From “eating meat makes us human” to “vegans are evil“, there’s no shortage of myths and lies about veganism.
We at QNET have been promoting green, sustainable living from the very beginning. In honour of World Vegan Day, we’ve decided to set the record straight and debunk five of the most common myths related to meat-free eating.
Myth 1: Veganism isn’t healthy
Protein, vitamin B12 and iron are required by the body. Same with calcium. So, by saying no to meat and dairy products, which are no doubt rich in these nutrients, vegans are doing their bodies harm, right?
Ensuring you’re in optimum health entails maintaining a balanced diet. But nutrients can be obtained from a variety of sources. For example, not eating meat doesn’t make a vegan diet protein-deficient because tofu, lentils and chickpeas serve just as well.
Also, here’s an important fact: consuming meat doesn’t make you healthier. In fact, eating too much increases the risk of bowel and stomach cancer and other health conditions.

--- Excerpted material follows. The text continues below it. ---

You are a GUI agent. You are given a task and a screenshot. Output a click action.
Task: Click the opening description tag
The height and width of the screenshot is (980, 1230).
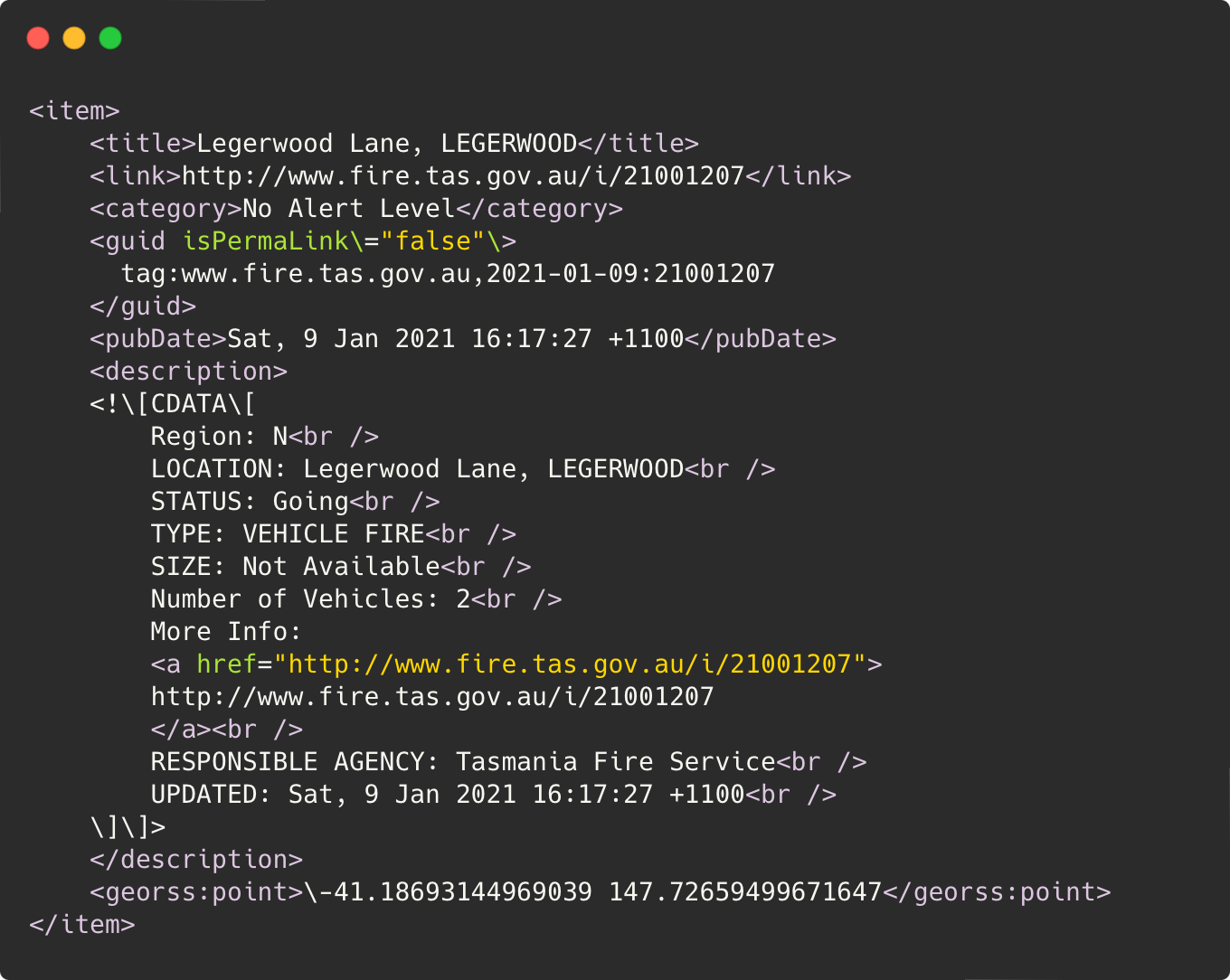click(x=188, y=372)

Myth 2: Vegans consume harmful soy
First things first, ditching meat doesn’t mean loading up on soy foods like edamame, tempeh, tofu, and soymilk. But more importantly, there’s little truth in the story that consuming soy can lead to cancer.
The basic dispute over soy’s safety appears to centre on the fact that it contains isoflavones, an estrogen-like compound that can adversely affect the body. But new research has shown that not only is soy safe, it’s also good for you!

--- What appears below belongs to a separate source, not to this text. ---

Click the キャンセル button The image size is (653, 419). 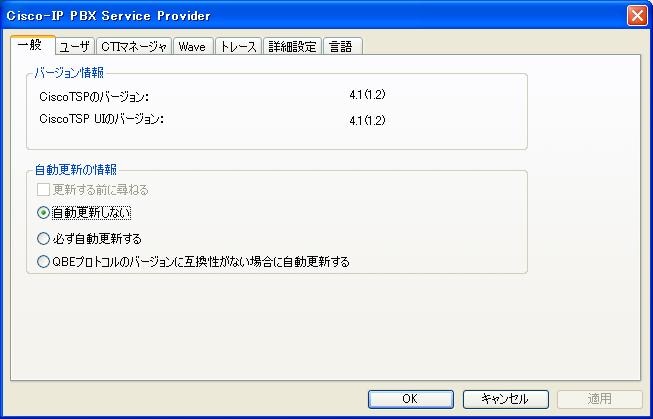(x=506, y=399)
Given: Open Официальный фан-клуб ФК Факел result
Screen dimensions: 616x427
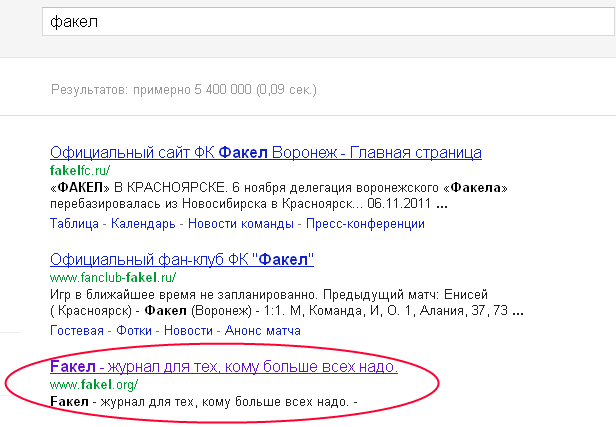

Soy foods are rich in nutrients like potassium, magnesium, and protein. Plus, they’re cholesterol-free, low in saturated fats and an excellent source of high-quality protein.
Myth 3: Vegans are weak
One of the most ridiculous myths about plant-based diets is that you’ll sacrifice strength and performance.
But elite athletes like Venus Williams, Lewis Hamilton, and former world heavyweight boxing champ David Haye prove that vegans are just as strong as their meat-eating counterparts.
True, our bodies aren’t all the same, and we have different needs. However, most people — pro athletes included — don’t need to consume eggs, meat and dairy to ensure an adequate protein intake. A balanced plant-based diet works just as well.
By the way, did you know that Roman gladiators were mainly on plant-based diets? That’s right. The fiercest warriors in history didn’t require meat to prove their strength!
Myth 4: Going vegan is expensive
Thanks in part to celebs and social media influencers, veganism’s gained a reputation as being costly.
It’s true that some processed plant-based products like vegan burgers and ice cream can sometimes cost more.
But that’s generally not the case. Furthermore, fish, poultry, dairy and, especially, meat, have actually risen in price lately due to pandemic-related supply chain issues.
Myth 5: Going vegan is too hard
Does making a conscious decision to do away with fried chicken and steak necessitate a period of adjustment? Yes. Will it require commitment? Yes. But these are no less or more difficult than any lifestyle change.
The first step towards eating better is ensuring that you’re sure about your motivations and goals. And once you’ve done that, experts suggest beginning gradually.
You can start by replacing the milk in your cereal and coffee with soy or almond milk. Then progressively remove meat from your diet. You could even consider going vegetarian first before slowly transitioning to veganism.
At the end of the day, whatever your motivation, there is no downside to choosing a cleaner, greener lifestyle. But it helps to be sure of the facts.